··· PROVIDED ENTRIES

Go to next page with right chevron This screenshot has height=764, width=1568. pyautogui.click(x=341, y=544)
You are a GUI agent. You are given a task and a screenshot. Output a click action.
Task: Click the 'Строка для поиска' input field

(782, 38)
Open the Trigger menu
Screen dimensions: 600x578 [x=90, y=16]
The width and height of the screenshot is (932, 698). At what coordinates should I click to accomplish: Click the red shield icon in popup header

······
··· PROVIDED ENTRIES

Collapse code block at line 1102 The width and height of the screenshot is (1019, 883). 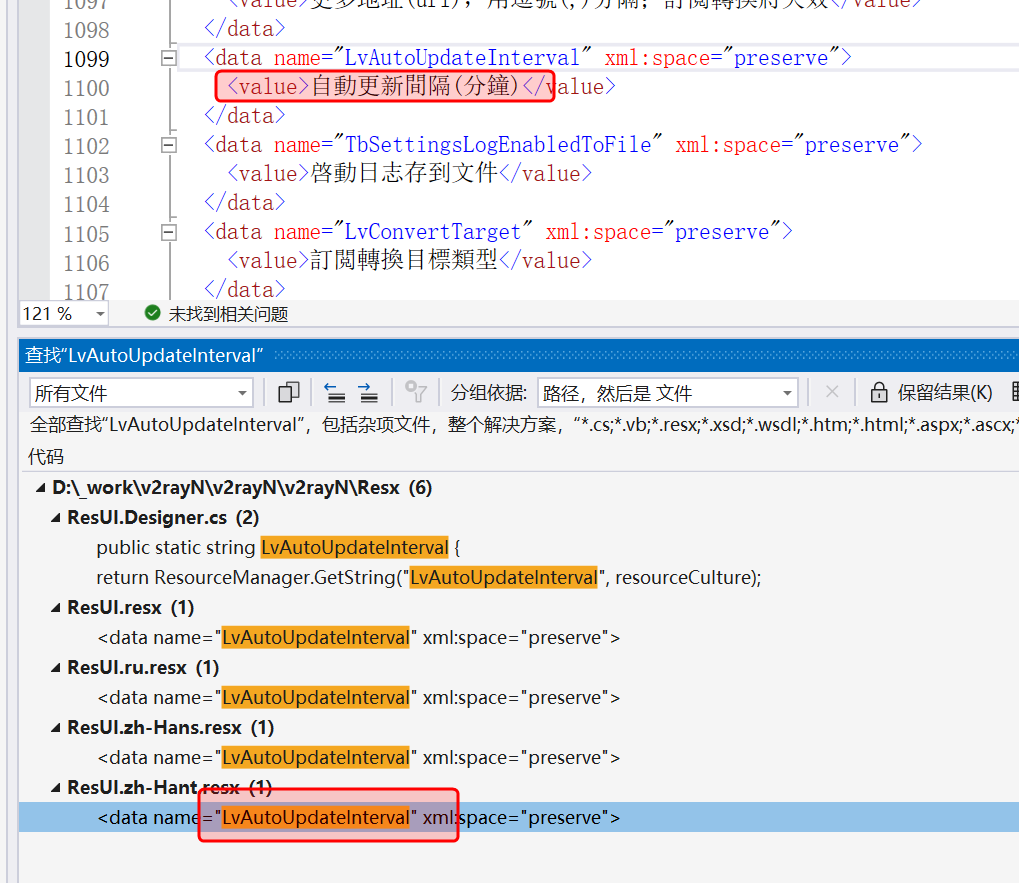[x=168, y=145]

······
··· PROVIDED ENTRIES

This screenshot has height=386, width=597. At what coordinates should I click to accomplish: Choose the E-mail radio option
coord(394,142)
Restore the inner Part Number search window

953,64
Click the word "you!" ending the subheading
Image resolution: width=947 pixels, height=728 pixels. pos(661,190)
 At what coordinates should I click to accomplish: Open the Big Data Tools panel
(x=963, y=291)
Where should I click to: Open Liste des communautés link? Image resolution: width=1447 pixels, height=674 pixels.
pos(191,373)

······

> _EXERCISE AIM_: From the records above, reproduce exactly the lines from the one with "Go to next page" to the one with "The width and height of the screenshot is (932, 698).", both included, and no others.

> _RESPONSE BELOW_:
Go to next page with right chevron This screenshot has height=764, width=1568. pyautogui.click(x=341, y=544)
You are a GUI agent. You are given a task and a screenshot. Output a click action.
Task: Click the 'Строка для поиска' input field

(782, 38)
Open the Trigger menu
Screen dimensions: 600x578 [x=90, y=16]
The width and height of the screenshot is (932, 698). At what coordinates should I click to accomplish: Click the red shield icon in popup header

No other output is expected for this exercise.